TO BE DONE. Report every line of the data below that contains the string "Task". Case counts, so match capital and lowercase letters precisely.

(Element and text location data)
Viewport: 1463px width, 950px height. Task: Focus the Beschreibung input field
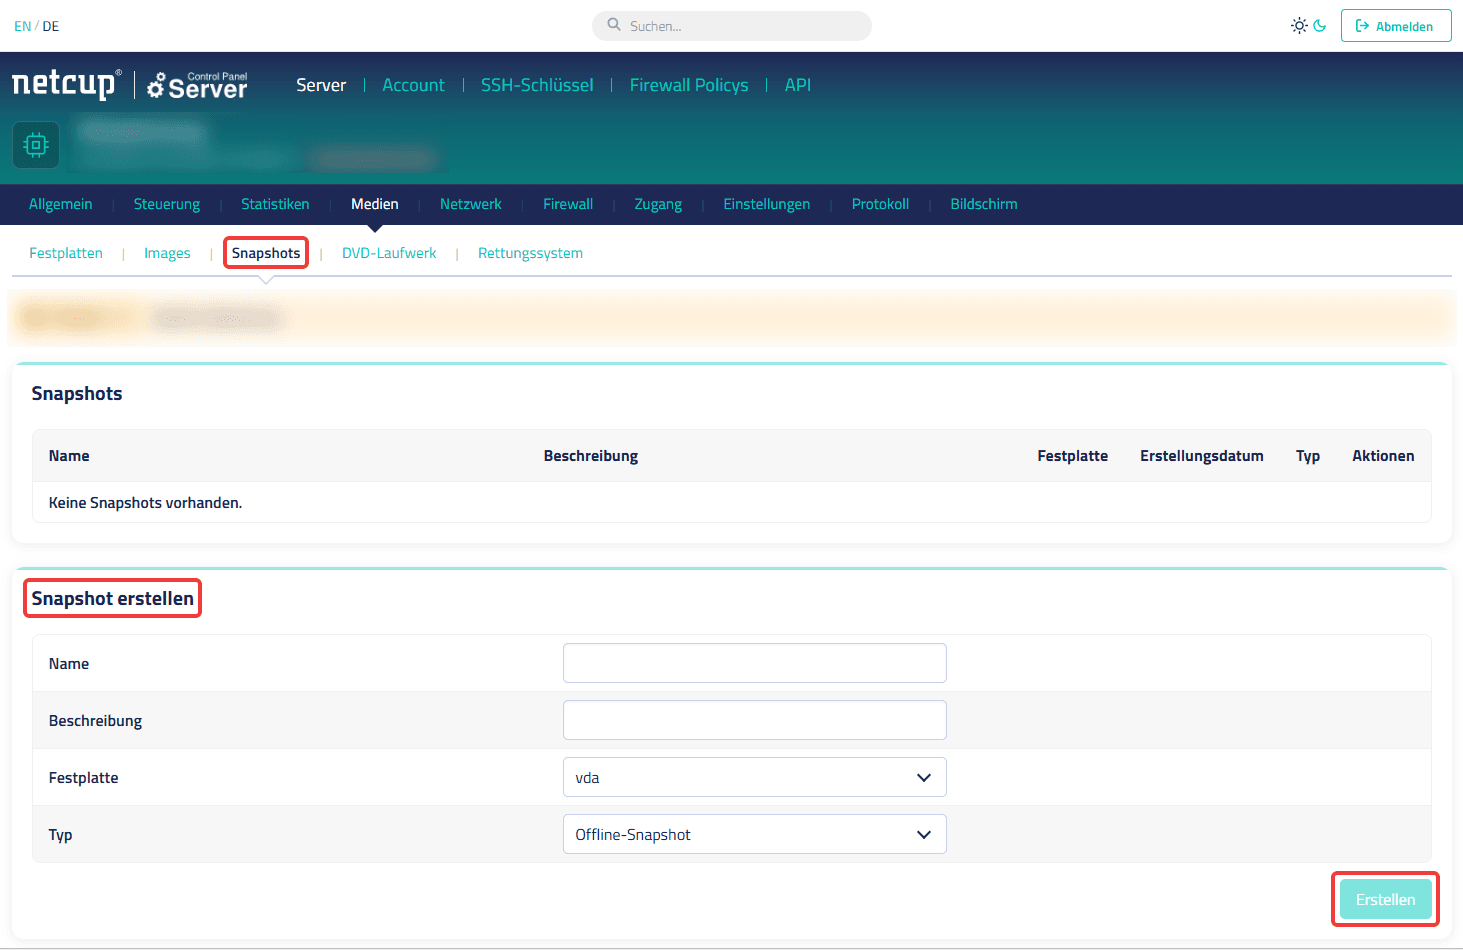(755, 720)
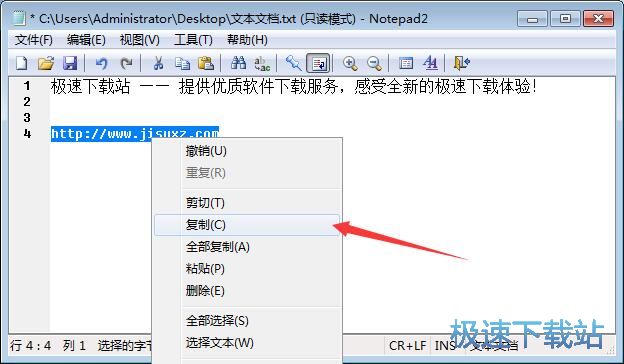Screen dimensions: 624x364
Task: Click the CR+LF status bar field
Action: point(407,345)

FULL ANSWER.
Viewport: 1463px width, 950px height. Task: Focus the Beschreibung input field
Task: Click the CR+LF status bar field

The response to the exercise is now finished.